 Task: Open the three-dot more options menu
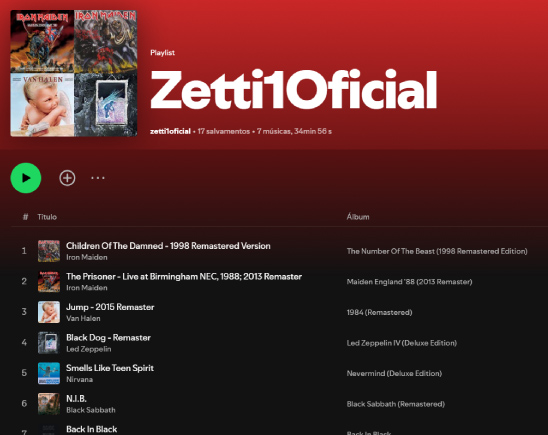98,178
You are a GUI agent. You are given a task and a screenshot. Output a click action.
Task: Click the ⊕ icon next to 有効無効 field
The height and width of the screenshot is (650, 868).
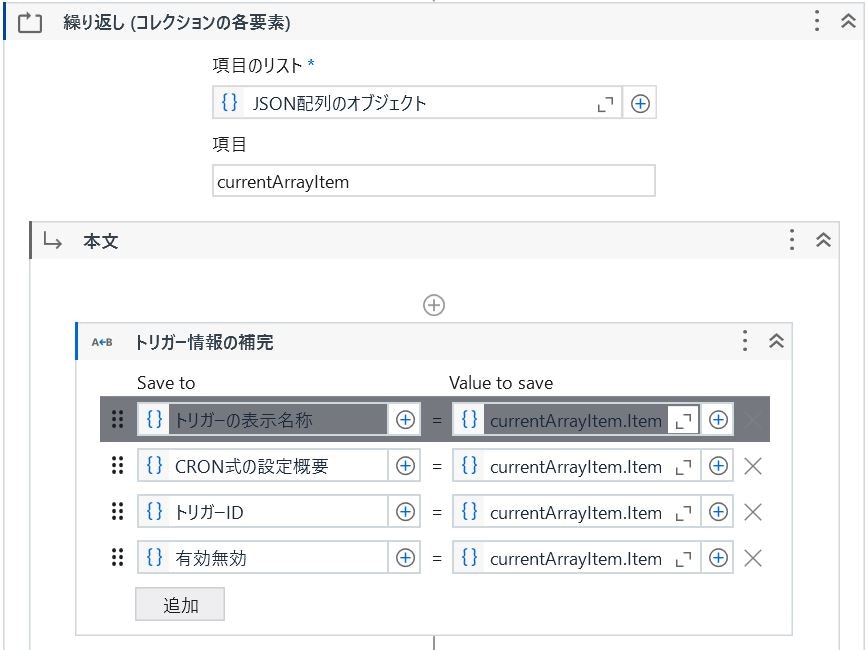(406, 557)
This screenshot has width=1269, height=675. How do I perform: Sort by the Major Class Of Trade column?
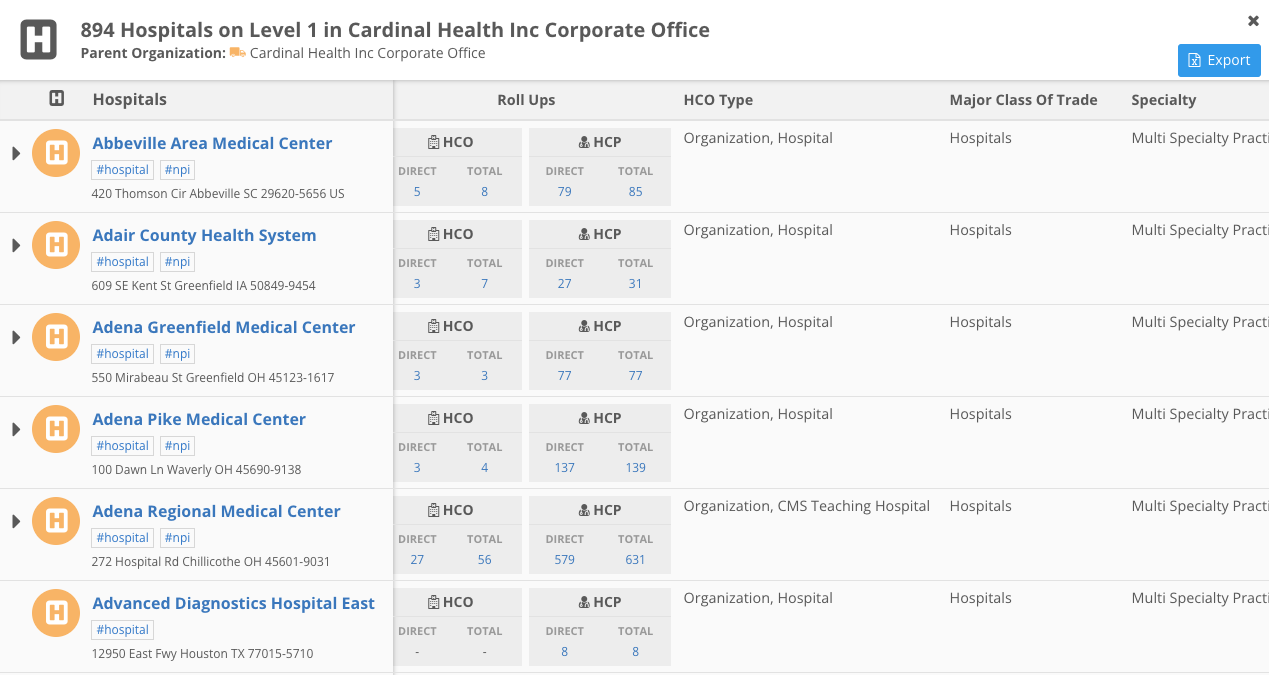[1023, 100]
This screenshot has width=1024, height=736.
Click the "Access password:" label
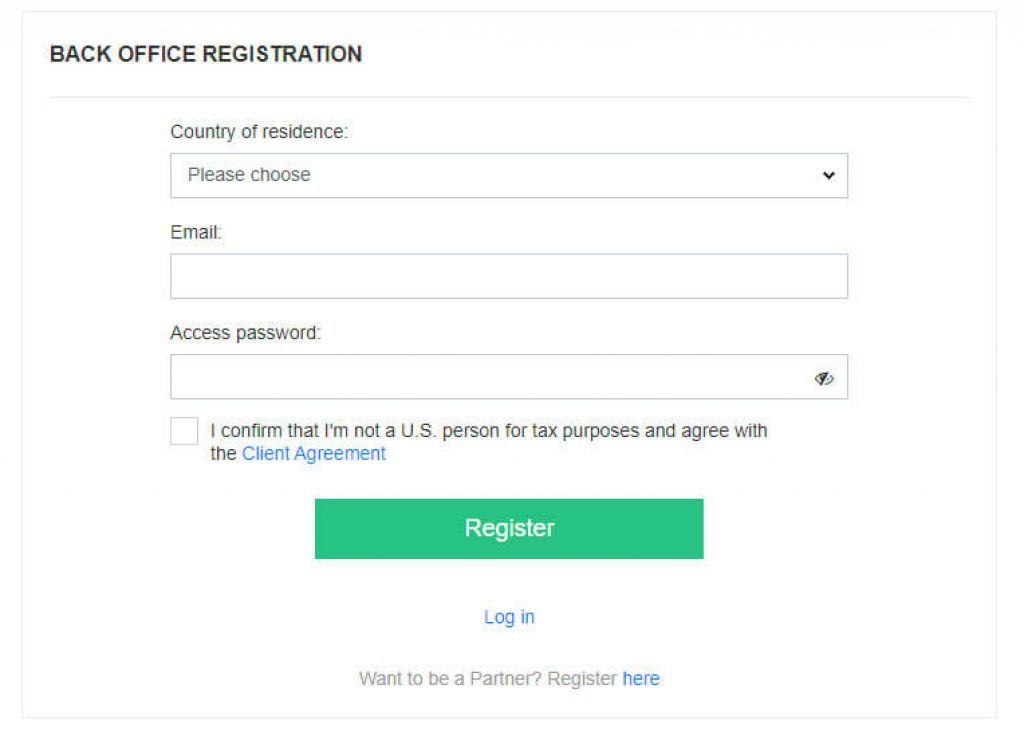click(x=245, y=333)
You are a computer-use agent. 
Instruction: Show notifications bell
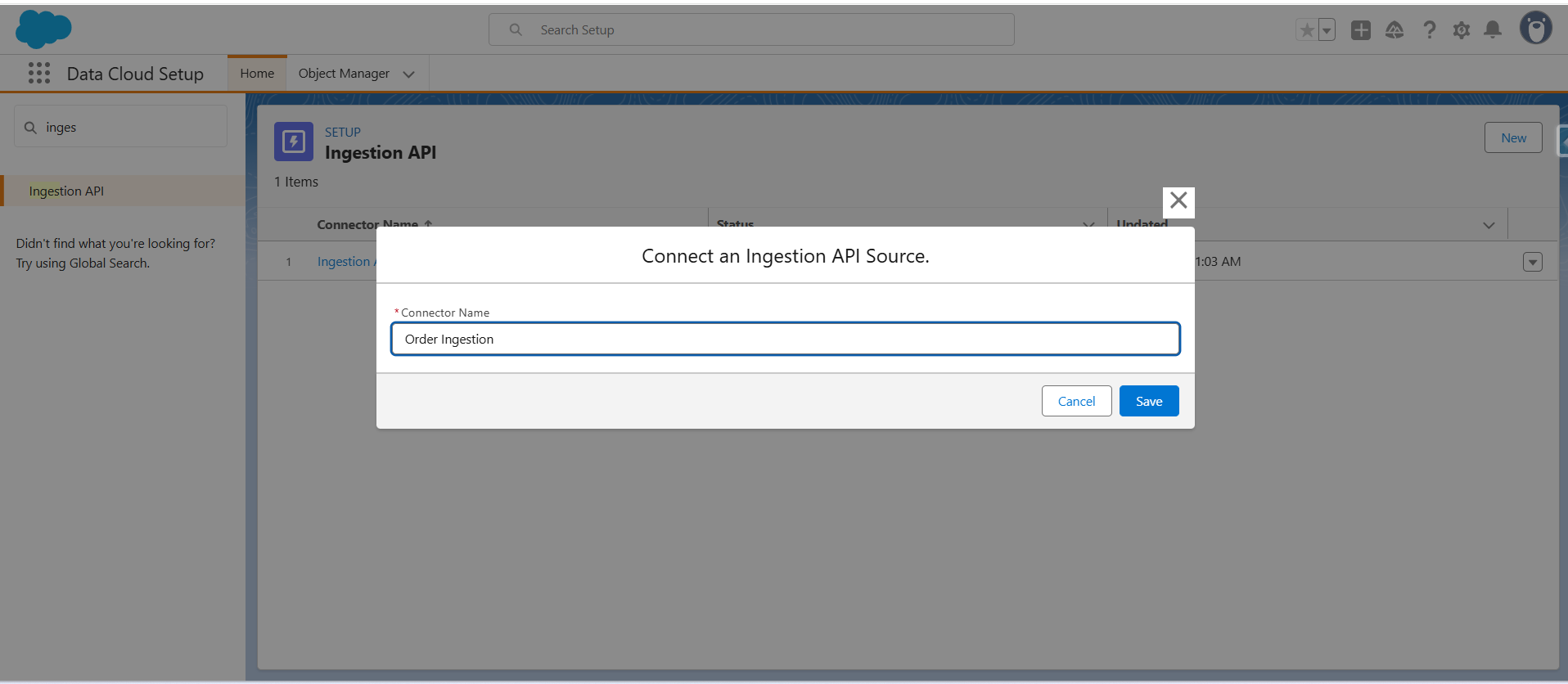tap(1493, 30)
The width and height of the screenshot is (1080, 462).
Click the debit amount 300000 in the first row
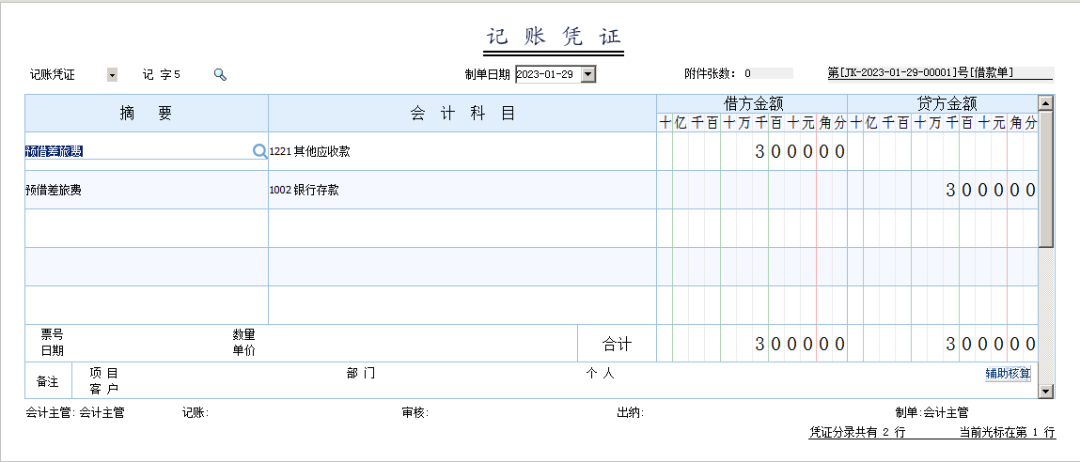(x=800, y=152)
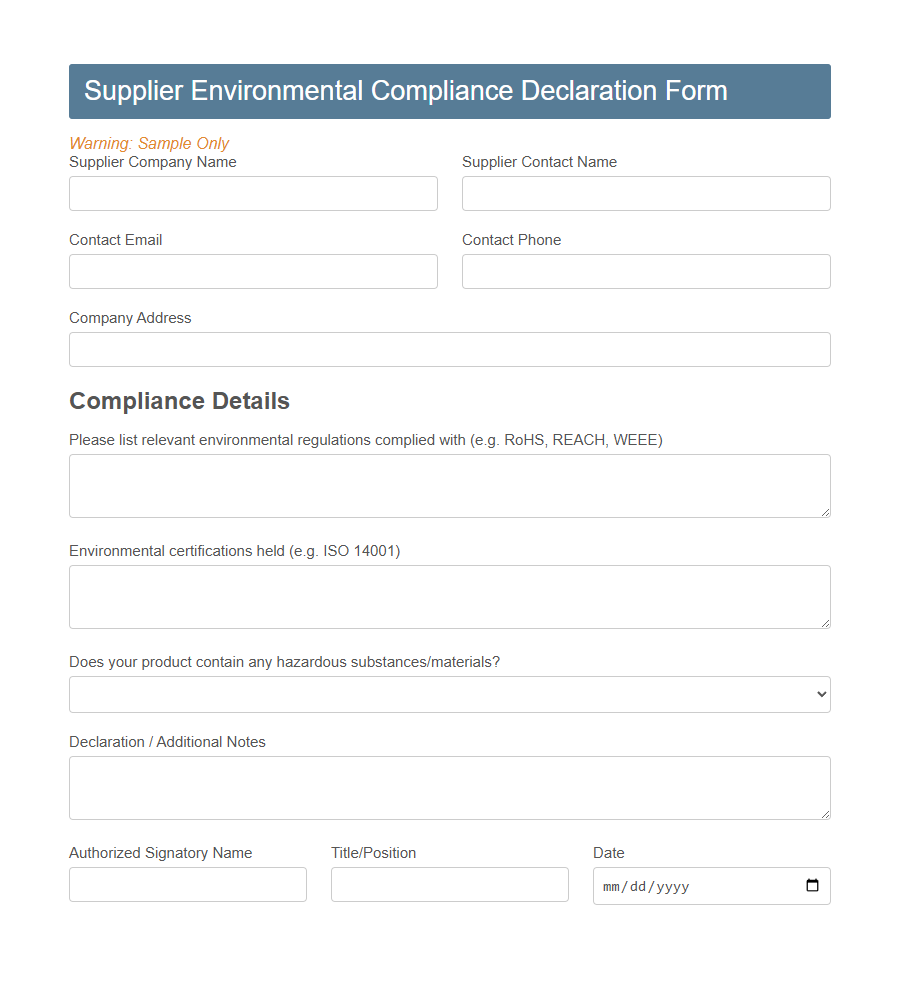
Task: Click the resize grip on regulations textarea
Action: pyautogui.click(x=824, y=512)
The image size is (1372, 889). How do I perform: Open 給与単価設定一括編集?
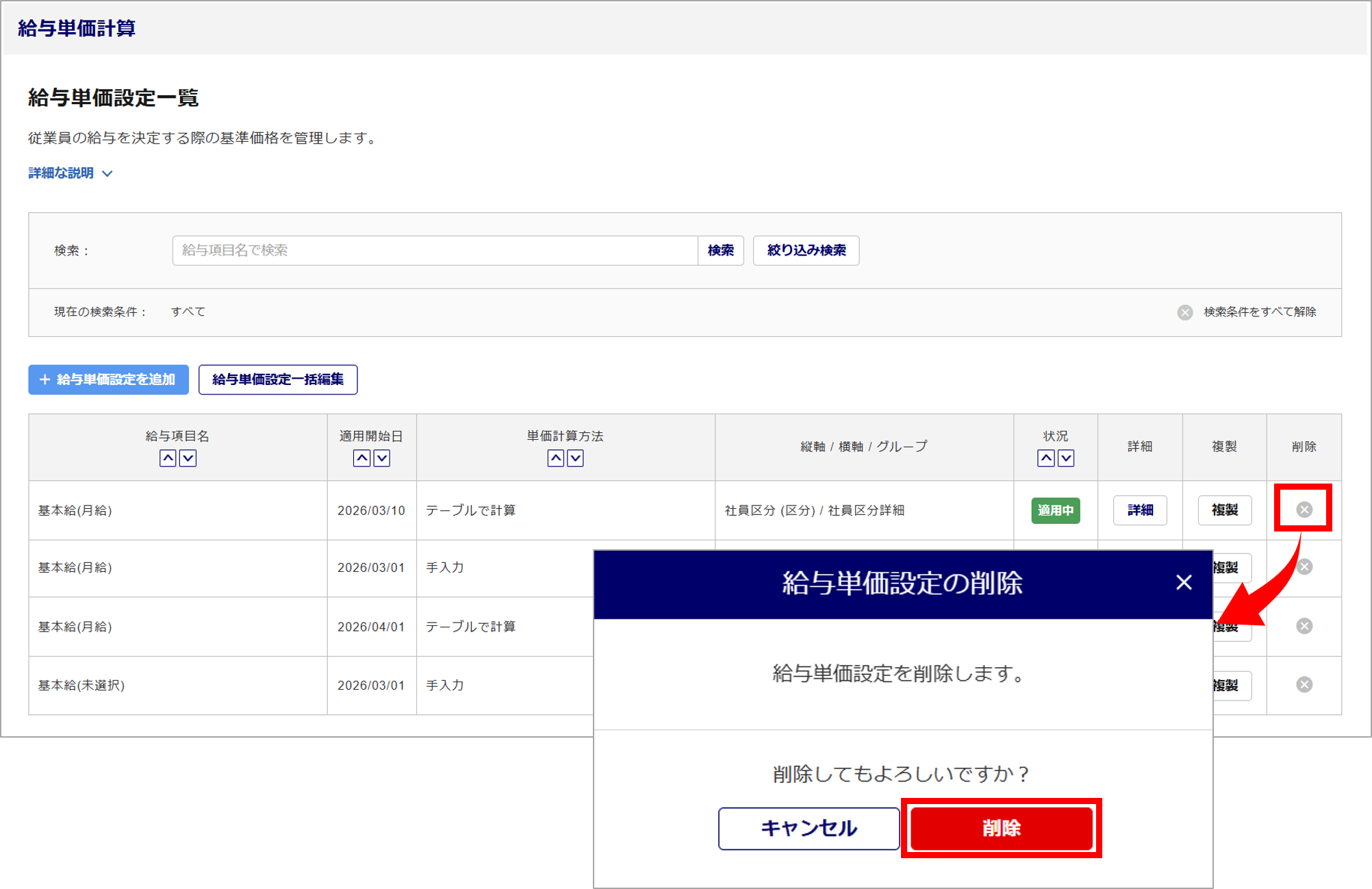click(277, 379)
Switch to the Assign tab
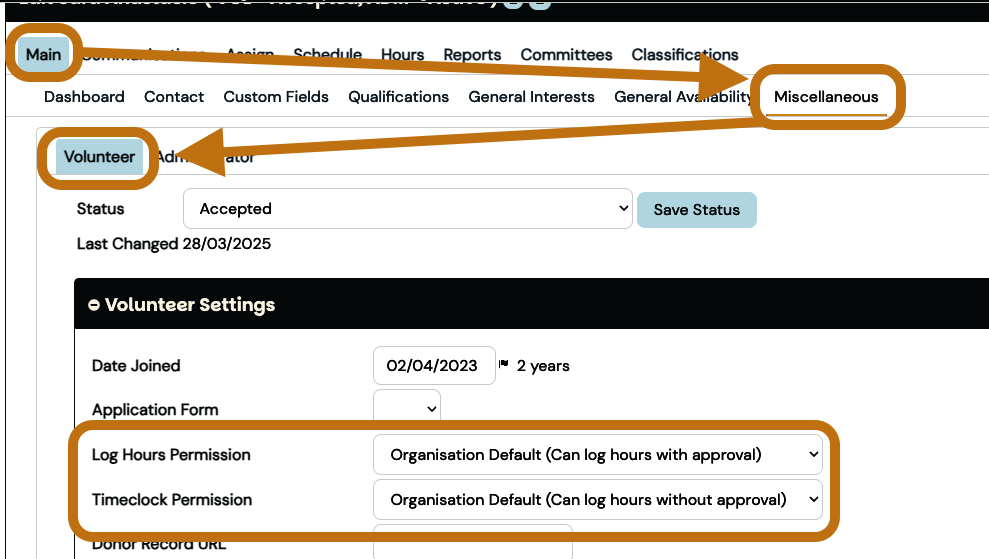The height and width of the screenshot is (559, 989). pyautogui.click(x=250, y=54)
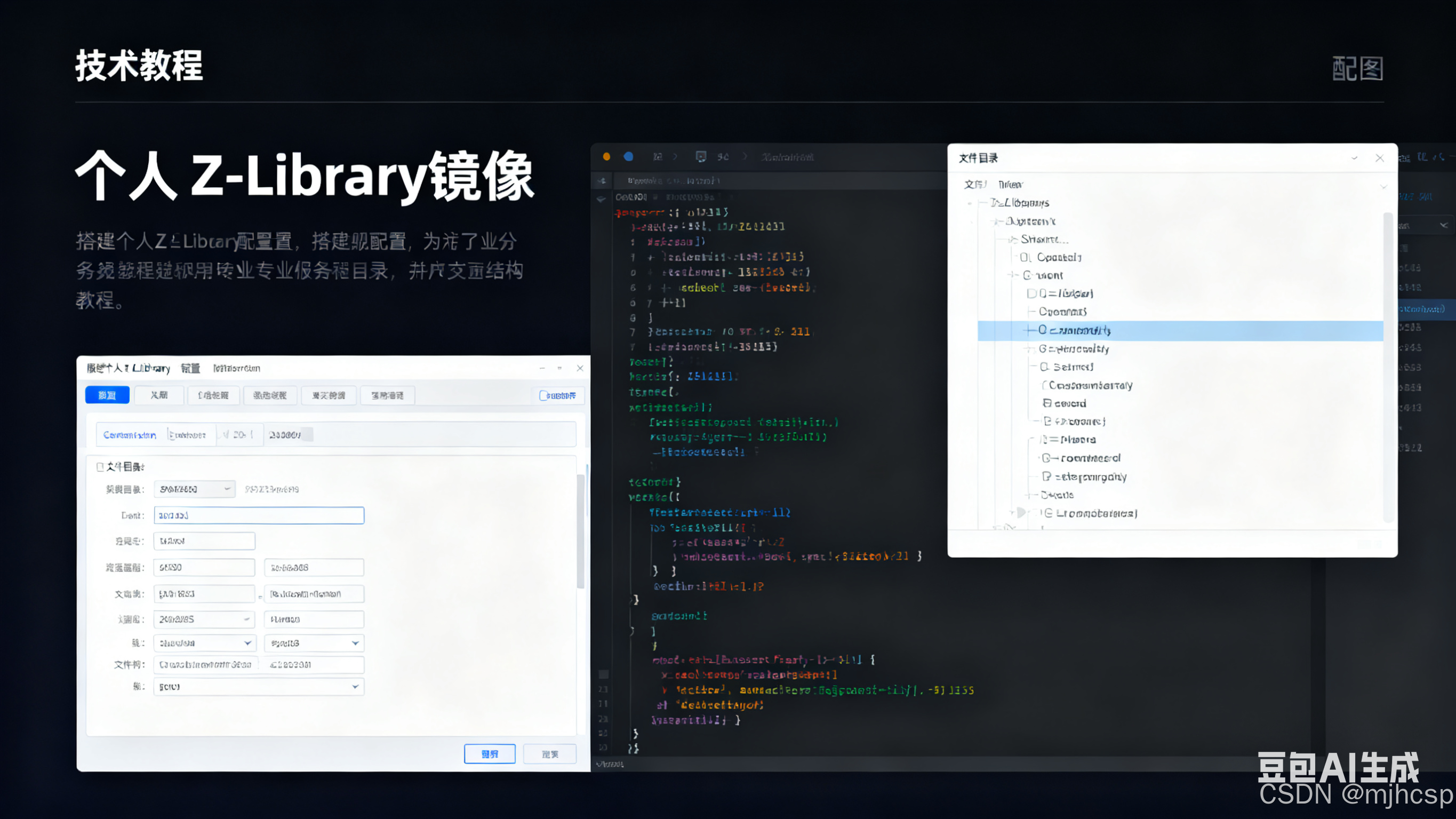Click the checkbox icon button at the config toolbar's right

558,395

┄┄┄┄┄┄

Copy out every record above word for word, leaving out the pictures.

 Task: Open the three-dot more options menu
98,178
You are a GUI agent. You are given a task and a screenshot. Output a click action.
Task: Click the ⊕ icon next to 有効無効 field
The height and width of the screenshot is (650, 868).
(406, 557)
This screenshot has width=1269, height=675. How do I perform: Sort by the Major Class Of Trade column?
[1023, 100]
This screenshot has width=1024, height=736.
Click the "Access password:" label
click(x=245, y=333)
You are a computer-use agent. 
Instruction: Show notifications bell
tap(1493, 30)
The width and height of the screenshot is (1080, 462).
Click the debit amount 300000 in the first row
(x=800, y=152)
Task: Click the resize grip on regulations textarea
Action: pyautogui.click(x=824, y=512)
The image size is (1372, 889). How do I perform: Open 給与単価設定一括編集?
click(277, 379)
Switch to the Assign tab
The height and width of the screenshot is (559, 989). pyautogui.click(x=250, y=54)
Click the checkbox icon button at the config toolbar's right

558,395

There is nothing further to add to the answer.